Eram dois quilómetros e meio de estradas, parques de estacionamento
e contentores. O tipo de sítio rico em monóxido de carbono e alcatrão onde não queremos estar mais de um minuto. Mas em 2013, depois de um investimento de mais de 35 milhões de euros, a margem esquerda do rio Sena tornou-se num dos sítios mais agradáveis da cidade: uma zona pedonal com esplanadas, quiosques, bancos de jardim, restaurantes, cinema ao ar livre, jogos de tabuleiro, jardins flutuantes, paredes de escalada, um skate park, parques infantis e uma praia artificial (só no Verão).

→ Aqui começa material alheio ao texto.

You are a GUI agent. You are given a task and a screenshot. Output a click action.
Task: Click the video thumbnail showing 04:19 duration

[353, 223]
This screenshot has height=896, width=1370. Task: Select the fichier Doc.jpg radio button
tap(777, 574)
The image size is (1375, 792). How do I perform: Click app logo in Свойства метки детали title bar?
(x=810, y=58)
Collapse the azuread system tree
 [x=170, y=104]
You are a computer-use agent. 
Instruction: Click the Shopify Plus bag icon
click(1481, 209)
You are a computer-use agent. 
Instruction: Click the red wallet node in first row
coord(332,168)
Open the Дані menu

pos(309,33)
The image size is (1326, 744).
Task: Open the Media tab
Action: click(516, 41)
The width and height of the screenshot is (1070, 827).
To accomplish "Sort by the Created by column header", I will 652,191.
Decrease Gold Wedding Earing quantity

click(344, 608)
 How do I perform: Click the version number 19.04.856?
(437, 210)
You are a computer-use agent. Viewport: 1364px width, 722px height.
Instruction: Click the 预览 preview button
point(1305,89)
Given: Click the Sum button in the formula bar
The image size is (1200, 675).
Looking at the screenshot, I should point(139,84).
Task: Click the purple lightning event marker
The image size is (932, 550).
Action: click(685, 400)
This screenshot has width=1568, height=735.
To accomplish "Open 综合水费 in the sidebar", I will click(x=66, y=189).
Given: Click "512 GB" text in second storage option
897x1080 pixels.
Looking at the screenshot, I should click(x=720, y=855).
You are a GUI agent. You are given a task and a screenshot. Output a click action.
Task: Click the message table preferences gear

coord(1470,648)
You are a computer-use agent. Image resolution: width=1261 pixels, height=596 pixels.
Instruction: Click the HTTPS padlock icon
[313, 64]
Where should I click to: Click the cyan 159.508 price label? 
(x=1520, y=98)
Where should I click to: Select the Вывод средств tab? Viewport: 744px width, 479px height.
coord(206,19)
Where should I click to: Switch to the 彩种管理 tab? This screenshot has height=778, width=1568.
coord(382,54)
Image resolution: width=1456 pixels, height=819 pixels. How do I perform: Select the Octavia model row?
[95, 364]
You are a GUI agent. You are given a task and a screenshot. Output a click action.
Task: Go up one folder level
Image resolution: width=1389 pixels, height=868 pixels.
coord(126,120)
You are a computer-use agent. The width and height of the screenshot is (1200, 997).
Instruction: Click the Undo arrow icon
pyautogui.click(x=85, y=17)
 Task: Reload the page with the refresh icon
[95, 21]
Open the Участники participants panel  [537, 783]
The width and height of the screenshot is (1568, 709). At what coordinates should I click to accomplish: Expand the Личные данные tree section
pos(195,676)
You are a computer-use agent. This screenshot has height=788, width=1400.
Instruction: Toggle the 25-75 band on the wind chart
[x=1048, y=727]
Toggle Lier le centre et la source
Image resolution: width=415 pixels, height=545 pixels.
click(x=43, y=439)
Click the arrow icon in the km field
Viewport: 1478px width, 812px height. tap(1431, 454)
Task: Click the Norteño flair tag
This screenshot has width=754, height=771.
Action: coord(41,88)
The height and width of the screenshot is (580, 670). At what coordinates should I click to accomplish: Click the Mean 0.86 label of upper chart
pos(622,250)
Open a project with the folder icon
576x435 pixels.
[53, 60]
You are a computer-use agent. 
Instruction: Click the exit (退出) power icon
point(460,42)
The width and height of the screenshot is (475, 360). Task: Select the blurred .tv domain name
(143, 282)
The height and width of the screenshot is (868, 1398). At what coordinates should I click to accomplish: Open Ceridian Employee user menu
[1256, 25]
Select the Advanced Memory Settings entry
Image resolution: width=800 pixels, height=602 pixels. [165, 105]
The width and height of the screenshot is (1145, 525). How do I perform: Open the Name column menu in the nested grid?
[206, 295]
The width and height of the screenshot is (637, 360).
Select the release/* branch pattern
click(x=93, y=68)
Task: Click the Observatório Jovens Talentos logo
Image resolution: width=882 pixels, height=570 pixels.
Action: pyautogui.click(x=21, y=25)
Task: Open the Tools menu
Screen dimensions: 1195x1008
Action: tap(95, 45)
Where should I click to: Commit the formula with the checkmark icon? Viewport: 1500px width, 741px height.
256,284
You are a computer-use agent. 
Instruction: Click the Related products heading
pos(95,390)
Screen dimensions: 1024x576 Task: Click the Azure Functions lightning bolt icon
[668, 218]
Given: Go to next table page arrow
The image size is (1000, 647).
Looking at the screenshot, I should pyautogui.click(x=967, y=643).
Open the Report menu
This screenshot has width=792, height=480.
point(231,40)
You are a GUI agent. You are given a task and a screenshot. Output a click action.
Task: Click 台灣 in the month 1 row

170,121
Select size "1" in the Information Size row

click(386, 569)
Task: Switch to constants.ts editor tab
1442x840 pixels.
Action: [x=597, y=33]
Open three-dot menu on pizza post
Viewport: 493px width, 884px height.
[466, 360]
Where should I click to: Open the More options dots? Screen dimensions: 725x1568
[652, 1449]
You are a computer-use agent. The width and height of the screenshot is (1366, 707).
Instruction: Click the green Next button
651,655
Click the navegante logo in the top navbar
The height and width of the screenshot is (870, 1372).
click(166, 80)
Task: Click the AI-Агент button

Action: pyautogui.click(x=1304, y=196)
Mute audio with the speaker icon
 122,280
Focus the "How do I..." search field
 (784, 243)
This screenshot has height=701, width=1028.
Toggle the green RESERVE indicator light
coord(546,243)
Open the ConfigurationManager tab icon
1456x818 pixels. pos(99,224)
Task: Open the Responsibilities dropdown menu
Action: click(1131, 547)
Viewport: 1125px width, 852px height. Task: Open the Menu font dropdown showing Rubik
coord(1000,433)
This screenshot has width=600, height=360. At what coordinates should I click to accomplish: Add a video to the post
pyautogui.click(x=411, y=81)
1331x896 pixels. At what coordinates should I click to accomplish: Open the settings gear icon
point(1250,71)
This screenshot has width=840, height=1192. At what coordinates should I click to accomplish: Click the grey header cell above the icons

Existem ainda os espaços Zzz, disponíveis para quem os quiser alugar e fazer ali festas de anos, almoçaradas ou demonstrações da Tupperware.

O projecto Les Berges de la Seine veio dar vida a uma zona incaracterística da cidade, entre a Ponte Alma e o Museu d’Orsay. Todas as actividades são gratuitas e aqueles que lamentam a perda de mais uma estrada e lugares de estacionamento podem chorar em qualquer lado, sem custos. Aqui no Porto, apesar de o Douro ser o menino dos nossos olhos, não nos fazia mal nenhum colocar uma biblioteca, um jardim e um parque de trampolins nas margens, em vez de mais restaurantes com menus para apanhar turistas.